- _Jobs_:
a) In the clean code article, what ratio of time spent reading versus writing code does Robert C. Martin give?
b) Print the clean code article from the words "After giving some" up to and including the words "write Clean Code.".

- _Source_:
After giving some talks about Clean Code I have decided to summarize the most important things in an article. Because there is a lot of posts and information in the net about Clean Code, I think that a new article talking about it simply explaining some the principles is not going to be very worthy.
In this article I will try to give you a practical approach to Clean Code. I will not go deep into the theory, I want to show how I write Clean Code.
What is Clean Code and why should we care? Origin and a definition It’s mandatory to talk about the book written by Robert C. Martin in 2008 with the same name. But there are more books and experienced developers talking about similar concepts before the first release of the book.
I have built a kind of definition of Clean Code joining the opinions of several authors and sources and what I get is that Clean Code has these features:
It is important, at least as important as other concepts like performance, cover the functionality, avoid bugs, … It is easy for any developer to read. It is easy for any developer to modify. It was written by someone who cares it. It does what is expected. The code does not fool you, no surprises. Why you should write clean code I really believe that writing Clean Code is important because it’s the first step to cover the main goal of any architecture: minimize the human effort needed to create and maintain the required system.
When we are coding, we use to spend more time (much more time) reading code than writing. We read legacy code, libraries code, your team mates code, code written by you several months ago (that you don’t remember), code written by someone who left the company, code in Stack Overflow… Robert Martin puts some numbers to this:
“Indeed, the ratio of time spent reading versus writing is well over 10 to 1” — Robert C. Martin, Clean Code
Taking this in consideration, is not it worth a little extra writing effort? You will get back several times the extra time you spend cleaning your code. Think about it the next time you are going to commit a piece of code.
Last thought about why we should care our code is that we, the developers, do not write code solely to be interpreted by machines. We write code to be read by humans. Let’s think that we are authors, in the same way that a journalist writes in a newspaper or a writer creates a novel.
Some principles There are many principles and ideas about what is clean and what is not. You can find them in the book and also on the net. But because I need some basic principles to have something to play with, I am going to introduce some of them. If you already know them you can skip to the next section, if not I think they will allow you to get an idea of the style of the rest of the theory and, perhaps, the motivation to know more.
So, let’s see some principles with code.
Naming We are deciding names everywhere when we are coding: variables, functions, classes, packages, files… Taking it seriously is a first step to having Clean Code.
Some tips to get clean names:
Use intention-revealing names:
Choose pronounceable names:
Use searchable names:
Avoid prefixes and suffixes and abbreviations
There are many other tips about choosing good names. Probably use intention-revealing names is the most important but what is really important is to take the naming seriously.

- _Information shown_:
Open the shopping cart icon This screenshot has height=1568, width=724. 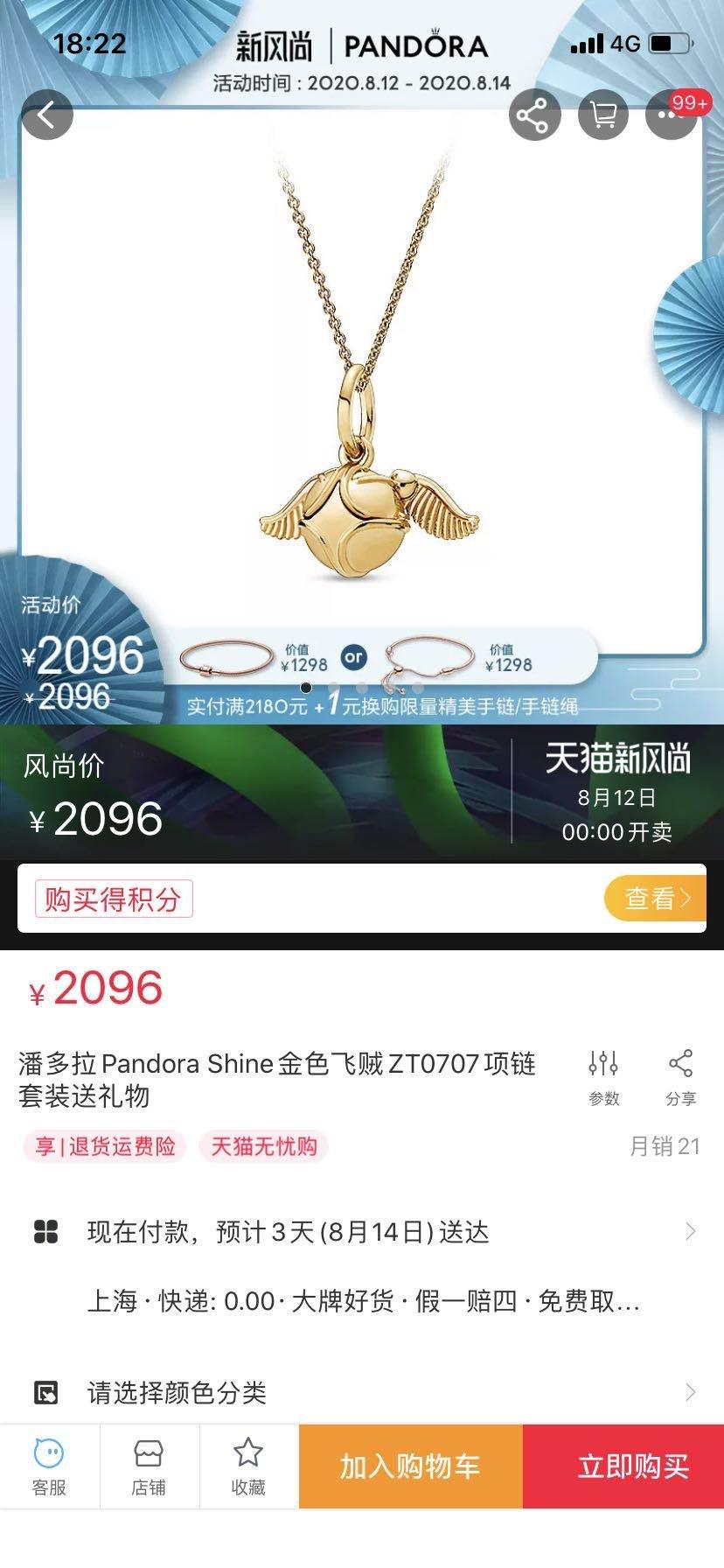coord(603,115)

- _Responses to the tasks_:
a) Well over 10 to 1.

b)
After giving some talks about Clean Code I have decided to summarize the most important things in an article. Because there is a lot of posts and information in the net about Clean Code, I think that a new article talking about it simply explaining some the principles is not going to be very worthy.
In this article I will try to give you a practical approach to Clean Code. I will not go deep into the theory, I want to show how I write Clean Code.